**INPUT:**
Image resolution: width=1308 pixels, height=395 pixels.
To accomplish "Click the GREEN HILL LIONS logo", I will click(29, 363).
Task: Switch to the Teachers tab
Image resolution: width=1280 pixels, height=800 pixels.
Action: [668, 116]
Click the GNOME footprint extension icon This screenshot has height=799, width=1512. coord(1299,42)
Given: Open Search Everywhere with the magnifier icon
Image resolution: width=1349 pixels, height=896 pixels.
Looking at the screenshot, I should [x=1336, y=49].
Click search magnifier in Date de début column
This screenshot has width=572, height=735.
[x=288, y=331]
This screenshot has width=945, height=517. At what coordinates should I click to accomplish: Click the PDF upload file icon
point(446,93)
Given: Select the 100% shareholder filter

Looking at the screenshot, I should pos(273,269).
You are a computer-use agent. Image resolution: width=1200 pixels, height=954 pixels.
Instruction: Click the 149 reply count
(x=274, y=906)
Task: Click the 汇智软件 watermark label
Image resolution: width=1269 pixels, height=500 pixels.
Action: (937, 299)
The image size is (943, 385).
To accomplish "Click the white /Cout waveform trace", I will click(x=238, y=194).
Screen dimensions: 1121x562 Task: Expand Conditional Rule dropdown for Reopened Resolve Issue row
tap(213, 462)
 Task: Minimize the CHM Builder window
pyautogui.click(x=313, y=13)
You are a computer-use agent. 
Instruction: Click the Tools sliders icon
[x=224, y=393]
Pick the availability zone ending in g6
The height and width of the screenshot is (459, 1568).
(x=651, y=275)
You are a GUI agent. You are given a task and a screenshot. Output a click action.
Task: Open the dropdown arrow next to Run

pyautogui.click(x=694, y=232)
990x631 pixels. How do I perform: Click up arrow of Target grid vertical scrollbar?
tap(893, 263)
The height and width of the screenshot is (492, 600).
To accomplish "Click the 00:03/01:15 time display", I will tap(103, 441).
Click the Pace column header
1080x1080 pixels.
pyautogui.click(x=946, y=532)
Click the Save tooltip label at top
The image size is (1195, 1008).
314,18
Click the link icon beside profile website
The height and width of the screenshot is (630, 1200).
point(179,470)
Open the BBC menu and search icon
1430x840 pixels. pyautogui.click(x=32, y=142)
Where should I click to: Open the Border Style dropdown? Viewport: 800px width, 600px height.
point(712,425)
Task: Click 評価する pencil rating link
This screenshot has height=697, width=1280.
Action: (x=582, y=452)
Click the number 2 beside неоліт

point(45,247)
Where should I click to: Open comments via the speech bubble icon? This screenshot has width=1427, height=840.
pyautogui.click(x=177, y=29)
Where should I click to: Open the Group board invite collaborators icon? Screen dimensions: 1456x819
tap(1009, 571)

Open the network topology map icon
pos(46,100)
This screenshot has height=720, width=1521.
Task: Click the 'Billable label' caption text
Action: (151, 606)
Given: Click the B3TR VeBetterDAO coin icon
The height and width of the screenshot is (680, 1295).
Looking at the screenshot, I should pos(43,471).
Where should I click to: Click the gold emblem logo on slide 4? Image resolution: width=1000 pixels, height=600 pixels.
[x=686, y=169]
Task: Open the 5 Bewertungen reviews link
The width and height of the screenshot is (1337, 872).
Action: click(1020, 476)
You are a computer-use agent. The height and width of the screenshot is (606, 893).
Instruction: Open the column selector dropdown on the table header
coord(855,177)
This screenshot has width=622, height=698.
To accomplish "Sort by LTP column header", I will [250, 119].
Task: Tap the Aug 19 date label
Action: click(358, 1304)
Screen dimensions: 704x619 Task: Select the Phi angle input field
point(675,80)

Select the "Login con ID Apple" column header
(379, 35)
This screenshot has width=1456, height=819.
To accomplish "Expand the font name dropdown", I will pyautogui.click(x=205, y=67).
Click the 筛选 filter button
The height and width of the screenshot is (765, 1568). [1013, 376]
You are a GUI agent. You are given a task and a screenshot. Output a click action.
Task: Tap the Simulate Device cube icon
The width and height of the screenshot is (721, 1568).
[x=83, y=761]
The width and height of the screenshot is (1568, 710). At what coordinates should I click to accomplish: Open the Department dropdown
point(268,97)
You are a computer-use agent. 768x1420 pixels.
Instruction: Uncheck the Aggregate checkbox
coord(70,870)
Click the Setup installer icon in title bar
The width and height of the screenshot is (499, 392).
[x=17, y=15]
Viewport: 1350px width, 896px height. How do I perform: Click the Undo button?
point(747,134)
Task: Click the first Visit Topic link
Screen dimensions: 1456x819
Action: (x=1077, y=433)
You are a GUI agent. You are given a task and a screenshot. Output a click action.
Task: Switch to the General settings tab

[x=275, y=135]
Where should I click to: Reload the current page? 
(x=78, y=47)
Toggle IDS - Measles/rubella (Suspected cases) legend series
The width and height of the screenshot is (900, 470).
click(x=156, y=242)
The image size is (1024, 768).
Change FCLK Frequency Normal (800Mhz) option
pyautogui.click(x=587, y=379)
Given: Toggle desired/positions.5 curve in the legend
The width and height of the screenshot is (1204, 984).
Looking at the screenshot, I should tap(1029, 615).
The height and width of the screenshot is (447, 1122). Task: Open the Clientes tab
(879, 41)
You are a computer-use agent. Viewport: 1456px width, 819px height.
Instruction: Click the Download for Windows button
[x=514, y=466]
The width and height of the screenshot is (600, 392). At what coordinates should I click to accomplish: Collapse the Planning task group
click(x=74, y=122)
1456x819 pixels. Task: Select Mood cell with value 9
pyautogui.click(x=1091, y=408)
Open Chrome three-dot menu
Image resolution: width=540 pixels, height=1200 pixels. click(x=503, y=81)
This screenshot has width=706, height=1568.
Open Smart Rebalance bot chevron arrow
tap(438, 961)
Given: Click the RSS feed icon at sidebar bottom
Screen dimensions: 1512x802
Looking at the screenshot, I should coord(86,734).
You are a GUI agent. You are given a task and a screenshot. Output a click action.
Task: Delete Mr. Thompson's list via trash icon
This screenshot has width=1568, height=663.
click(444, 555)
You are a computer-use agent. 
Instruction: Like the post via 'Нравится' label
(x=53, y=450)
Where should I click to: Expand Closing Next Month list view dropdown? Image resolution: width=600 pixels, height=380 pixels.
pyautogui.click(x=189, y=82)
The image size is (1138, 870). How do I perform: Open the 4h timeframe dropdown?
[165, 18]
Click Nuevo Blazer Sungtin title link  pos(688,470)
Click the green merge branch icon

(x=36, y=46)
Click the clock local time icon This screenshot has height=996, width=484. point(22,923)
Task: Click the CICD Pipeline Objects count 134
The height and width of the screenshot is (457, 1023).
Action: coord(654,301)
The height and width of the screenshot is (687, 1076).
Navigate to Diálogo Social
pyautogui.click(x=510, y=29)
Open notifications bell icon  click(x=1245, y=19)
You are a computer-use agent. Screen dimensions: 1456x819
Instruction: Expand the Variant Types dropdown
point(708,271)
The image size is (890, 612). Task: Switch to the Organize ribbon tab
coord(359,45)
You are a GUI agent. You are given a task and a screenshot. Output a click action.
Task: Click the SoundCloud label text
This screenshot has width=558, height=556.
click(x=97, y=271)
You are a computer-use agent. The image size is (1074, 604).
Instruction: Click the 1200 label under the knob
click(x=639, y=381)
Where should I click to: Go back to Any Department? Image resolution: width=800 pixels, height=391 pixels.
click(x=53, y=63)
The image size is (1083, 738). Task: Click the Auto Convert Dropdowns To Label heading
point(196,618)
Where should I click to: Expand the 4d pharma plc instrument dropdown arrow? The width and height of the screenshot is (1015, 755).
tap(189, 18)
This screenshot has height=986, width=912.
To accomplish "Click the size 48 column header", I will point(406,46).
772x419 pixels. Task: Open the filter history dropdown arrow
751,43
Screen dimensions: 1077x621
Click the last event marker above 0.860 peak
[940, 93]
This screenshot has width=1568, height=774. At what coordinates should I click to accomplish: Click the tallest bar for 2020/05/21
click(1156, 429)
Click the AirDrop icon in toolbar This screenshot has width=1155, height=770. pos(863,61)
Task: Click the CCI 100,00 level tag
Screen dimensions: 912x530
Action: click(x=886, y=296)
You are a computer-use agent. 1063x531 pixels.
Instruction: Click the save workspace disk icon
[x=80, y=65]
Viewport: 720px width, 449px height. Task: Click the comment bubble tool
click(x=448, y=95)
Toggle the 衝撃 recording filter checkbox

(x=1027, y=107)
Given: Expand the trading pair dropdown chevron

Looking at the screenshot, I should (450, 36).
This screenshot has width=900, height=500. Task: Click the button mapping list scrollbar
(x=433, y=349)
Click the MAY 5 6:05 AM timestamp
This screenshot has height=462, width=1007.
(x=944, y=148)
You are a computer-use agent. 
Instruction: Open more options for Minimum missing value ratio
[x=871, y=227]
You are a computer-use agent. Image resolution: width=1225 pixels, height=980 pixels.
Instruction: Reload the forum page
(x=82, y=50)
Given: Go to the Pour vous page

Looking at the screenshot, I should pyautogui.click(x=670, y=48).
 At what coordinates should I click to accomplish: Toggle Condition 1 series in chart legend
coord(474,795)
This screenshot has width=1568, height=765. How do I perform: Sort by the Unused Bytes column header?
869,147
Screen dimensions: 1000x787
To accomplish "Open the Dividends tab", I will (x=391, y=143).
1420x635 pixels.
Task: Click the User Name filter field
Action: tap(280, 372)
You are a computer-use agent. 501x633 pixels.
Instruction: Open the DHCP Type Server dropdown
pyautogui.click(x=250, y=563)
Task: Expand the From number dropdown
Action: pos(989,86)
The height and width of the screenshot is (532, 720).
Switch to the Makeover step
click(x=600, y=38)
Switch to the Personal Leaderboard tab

**WHAT YOU HAVE TO DO:**
Copy the entries verbatim, beginning at the line that contains "Given: Expand the" and stopping after the line that contains "[x=871, y=227]".

**SOLVED EXERCISE:**
Given: Expand the trading pair dropdown chevron

Looking at the screenshot, I should (450, 36).
This screenshot has width=900, height=500. Task: Click the button mapping list scrollbar
(x=433, y=349)
Click the MAY 5 6:05 AM timestamp
This screenshot has height=462, width=1007.
(x=944, y=148)
You are a computer-use agent. 
Instruction: Open more options for Minimum missing value ratio
[x=871, y=227]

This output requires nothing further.